Mainstream d’un baratin universel, le bullshit globish.
Que reste-il de l’humain, si n’importe quel smartphone répond mieux qu’un expert ? Tant mieux, si le meilleur expert parle à l’oreillette du commun des mortels. A moins qu’il ne répande que l’opinion commune. Le savoir n’est pas un stock. La révolution digitale, celle de l’IA, de ChatGPT, de la médecine à distance, remet en cause les reproductions automatiques et les hiérarchies fondées sur ces seuls critères.

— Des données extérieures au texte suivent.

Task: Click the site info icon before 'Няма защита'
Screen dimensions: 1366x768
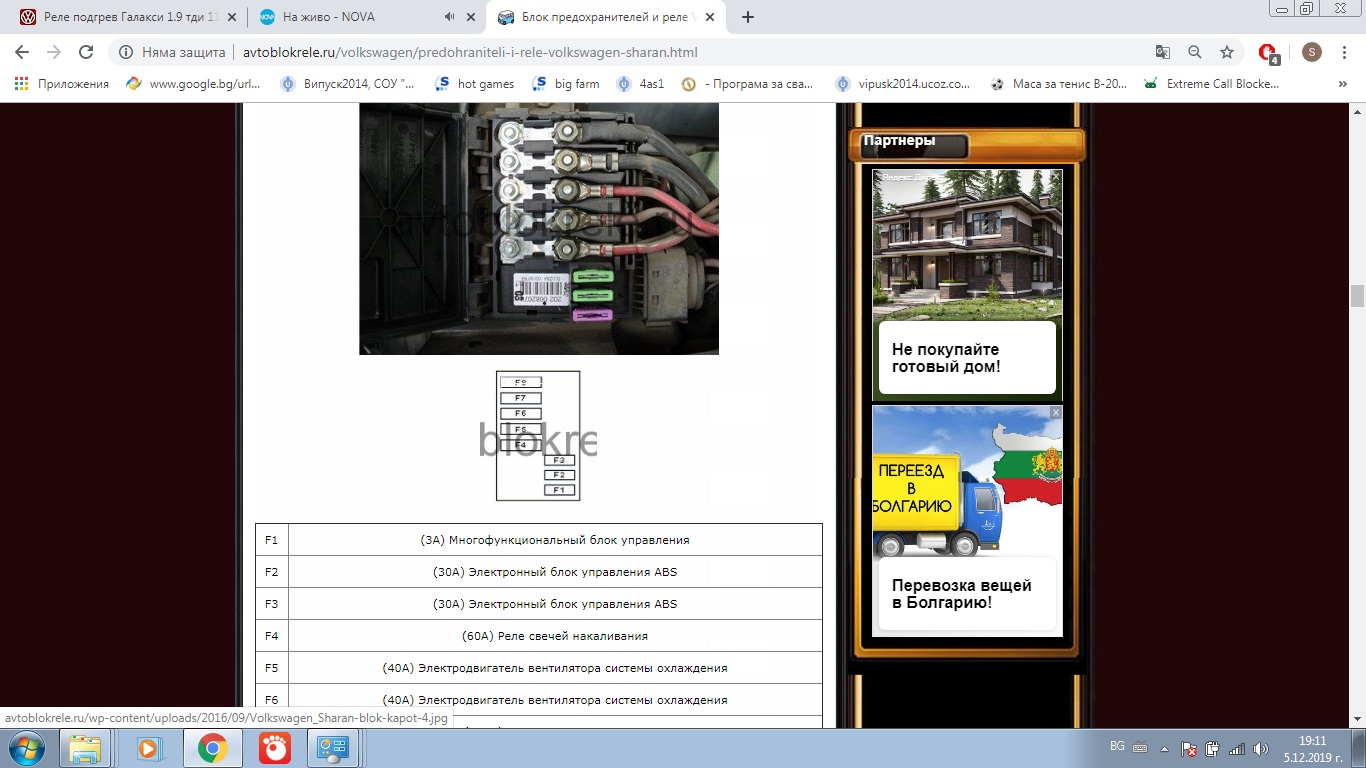Action: 126,52
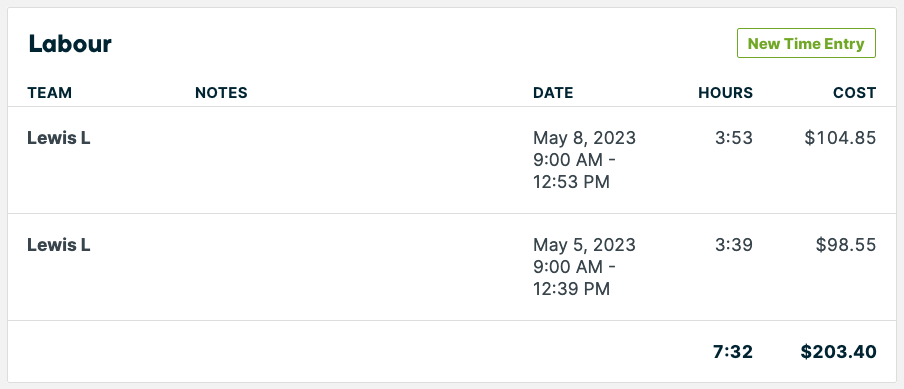Click the 3:39 hours value

[x=735, y=245]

D’un côté, cet effrayant sondage qui prétend que 16% des jeunes Français pensent qu’il est possible que la terre soit plate. De l’autre les profs de Science Po obligés de penser autrement leurs cours sur l’économie ou le Tribunal des conflits pour se démarquer des robots conversationnels. Oseront-ils ? La question de cours est morte, la banalité du savoir envahit le monde.
Le sentiment spontané du digne et de l’indigne, du juste et de l’injuste.
Qui dirige alors les Etats ? Le mainstream, démocratique ou non, manipulé ? Il y a, en Chine, ce mystère des moutons qui tournent en rond : ils auraient trop longtemps été enfermés dans un enclos. Qui dirigera le monde, les nouveaux monstres des révolutions digitales ou les vieux états surendettés ? Faut-il consacrer des milliards à La Poste ou à l’Intelligence Artificielle ? Aux déficits des retraites ou à la formation des maîtres ? Aux subventions du litre d’essence ou à la géothermie ? Non, on ne peut pas tout faire. Retraite ou pas, Sécu ou pas, CO2 ou pas, nul n’ignorera l’algorithme.
Ne jamais avoir peur, surtout pas des nouveaux mondes
Echappent aux calculs quelques éléments éruptifs : le sentiment spontané du digne et de l’indigne, du juste et de l’injuste, la fraternité. Le Robot singe encore mal le cœur. En politique, le cœur se montre par le courage. Encore faut-il vouloir sortir du cercle des moutons. Plutôt que de retarder la fin du vieux monde, la hâter. Cela diminuera l’angoisse, la peur, le conformisme.
L’homme est l’artisan de sa propre nature, expliquait aux théologiens Pic de la Mirandole, la star des sachants. C’est là l’exercice de sa liberté, la source de sa dignité, sa radicalité. Ne jamais avoir peur, surtout pas des nouveaux mondes qu’il crée.